Um filho vivo não compensa nove filhos assassinados, mas se torna a rocha à qual Alaa se agarrará para não naufragar, definitivamente, na dor. Adam está deitado em uma cama não muito longe do quarto onde seu pai, Hamdi, de 40 anos, está sendo tratado. O hospital é o mesmo onde a mulher trabalha como pediatra. “Alaa adora o trabalho, ela sempre chega cedo e fica depois que o turno acaba”. Adam e Hamdi são os únicos sobreviventes do bombardeio da força aérea israelense no último domingo, que exterminou a família al-Najjar. No entanto, o massacre pode ainda não ter encerrado seu terrível legado.
“Além das queimaduras, Adam tem fraturas na cabeça, uma mão esquerda quebrada e não consegue andar”, diz Ali, um ex-frentista de posto de gasolina de 50 anos e irmão de Hamdi. "Em Nasser, as máquinas modernas para fazer raios X foram destruídas pelo exército israelense, eles são forçados a usar scanners antigos que não são precisos. E Adam precisa de testes cerebrais, testes de cabeça, ele precisa de precisão. Percebe em que condições estamos? As salas de terapia intensiva nem parecem quartos de hospital, falta tudo, os instrumentos básicos, até os medicamentos para anestesia me falam".
O pai de Adam e de nove filhos, que não estão mais entre nós, não está em melhor estado: ele também precisa ser transferido para uma unidade médica adequada. "Ele já passou por quatro operações, 70% da pele dele está queimada.

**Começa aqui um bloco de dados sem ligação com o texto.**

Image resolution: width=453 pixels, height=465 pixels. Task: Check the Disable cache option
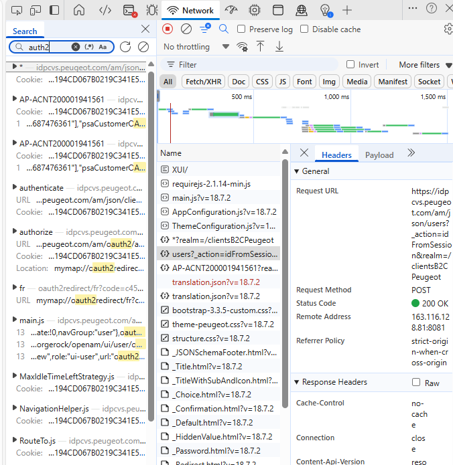tap(304, 29)
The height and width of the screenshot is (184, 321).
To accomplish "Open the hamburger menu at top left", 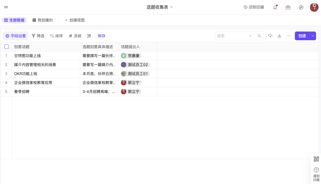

Ele está morrendo lentamente. A todos que lerem estas minhas palavras, faço uma única prece: ajudem-nos. Onde fica a Europa? Onde estão os países árabes? Onde está a compaixão humana? Não vamos deixar essas três pobres pessoas sozinhas".

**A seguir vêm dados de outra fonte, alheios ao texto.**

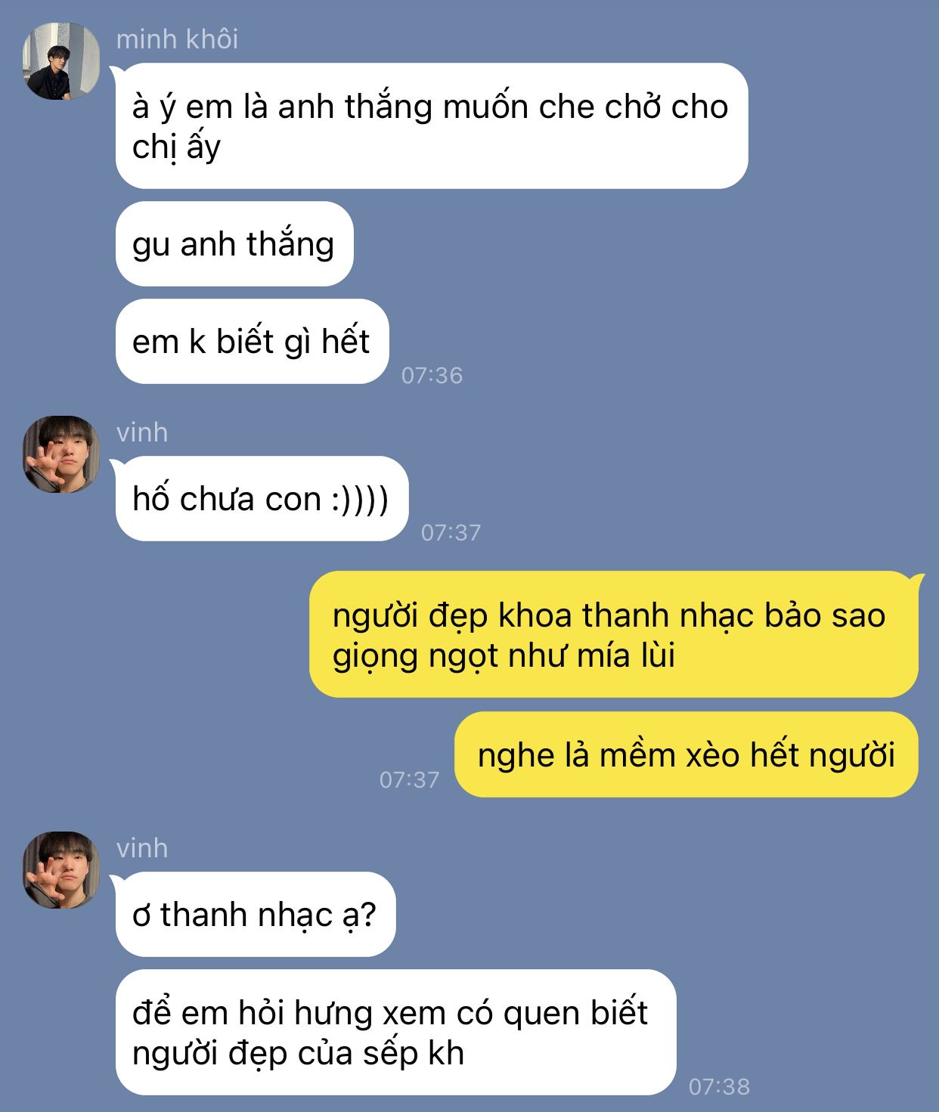Viewport: 939px width, 1112px height.
Task: Open minh khôi's profile avatar
Action: 61,61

Alaa, de 35 anos, mãe, vítima de tragédia absoluta. Desde domingo ela está vivendo no hospital, ao lado dos corpos ofegantes dos que permanecem. Ela dorme pouco, acorda por causa dos gritos que saem inconscientemente de sua boca, reprimidos pelos pesadelos. "Ela só fala dos filhos, conta-os, um, dois, três... a quem se aproxima explica o que gostaria de fazer com Yahya, onde gostaria de levar Raslan para brincar, que almoço prepararia para Eve. Se ao menos eles ainda estivessem aqui". Não é verdade que Alaa tenha voltado a visitar as crianças, como alguns escreveram. "Alaa está mentalmente devastada, precisaria de dez psicólogos para se recuperar", diz Ali. Que então acrescenta uma frase que oferece uma imagem: "Alaa não trabalha mais". Alaa também é um ser humano que não trabalha mais, muito pelo que aconteceu com ela. "Tenta não demonstrar, mas está quebrada por dentro".

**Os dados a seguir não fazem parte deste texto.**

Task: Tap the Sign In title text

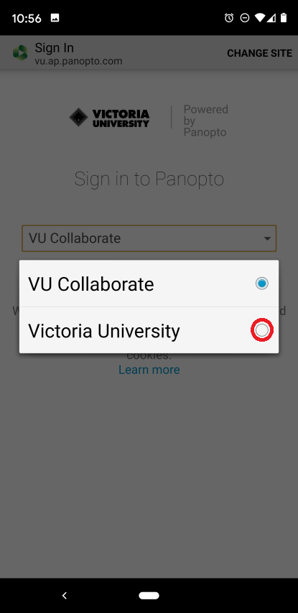Action: point(55,48)
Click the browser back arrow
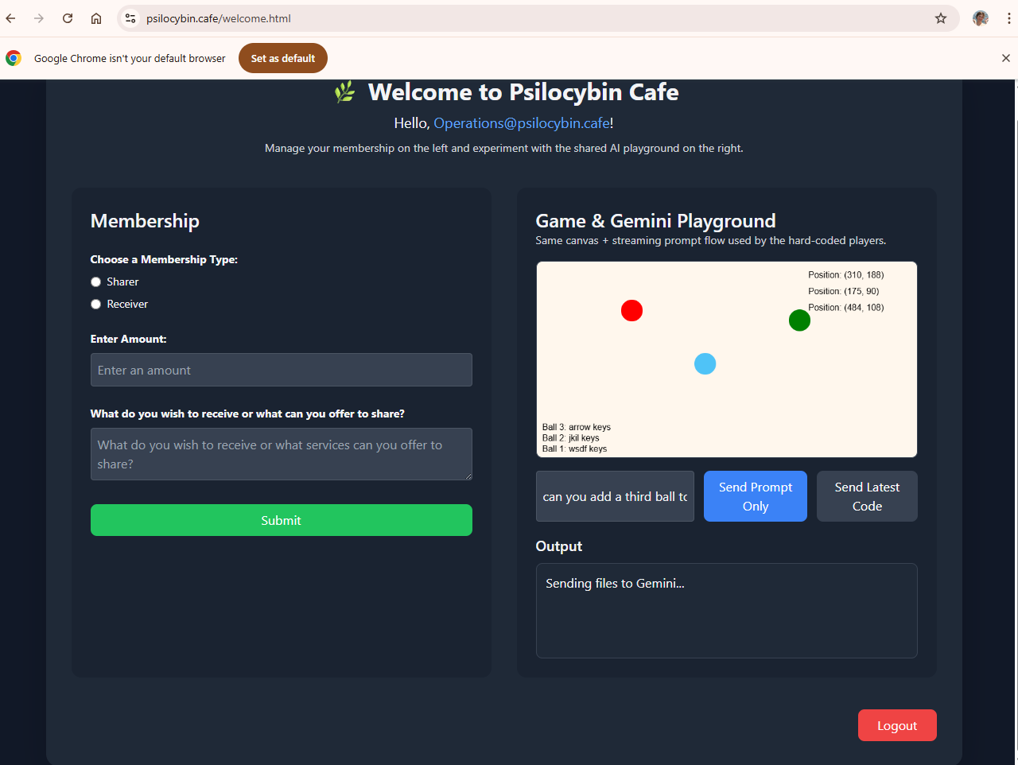This screenshot has width=1018, height=765. (x=11, y=18)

Quem é Alaa al-Najjar? Ali, conte-nos sobre ela. "Uma mulher inteligente, uma mãe excepcional. Sempre calma, sempre presente. Ela nasceu na Arábia Saudita. Em Gaza, as mulheres têm três, quatro, às vezes até cinco filhos, ela tinha dez. E ela cuidou de todos. Antes da guerra, ela acordava de madrugada e às sete da manhã já estava preparando dez cafés da manhã, vestindo os filhos para a escola e cuidando dos pequenos detalhes. Aqui, ela presta atenção aos pequenos detalhes, ela diz que eles são os mais importantes. Ela sempre chega primeiro ao trabalho e muitas vezes fica no hospital por 24 horas seguidas".
Ela não tem nem o conforto dos parentes mais próximos porque sua irmã está deslocada em al-Mawasi e para chegar a Khan Younis é preciso caminhar três horas sob chuva de bombas. “Com Alaa estão minhas duas irmãs, elas são próximas dela”, diz Ali. "Salve Adam, salve Hamdi. Esta família já sofreu demais".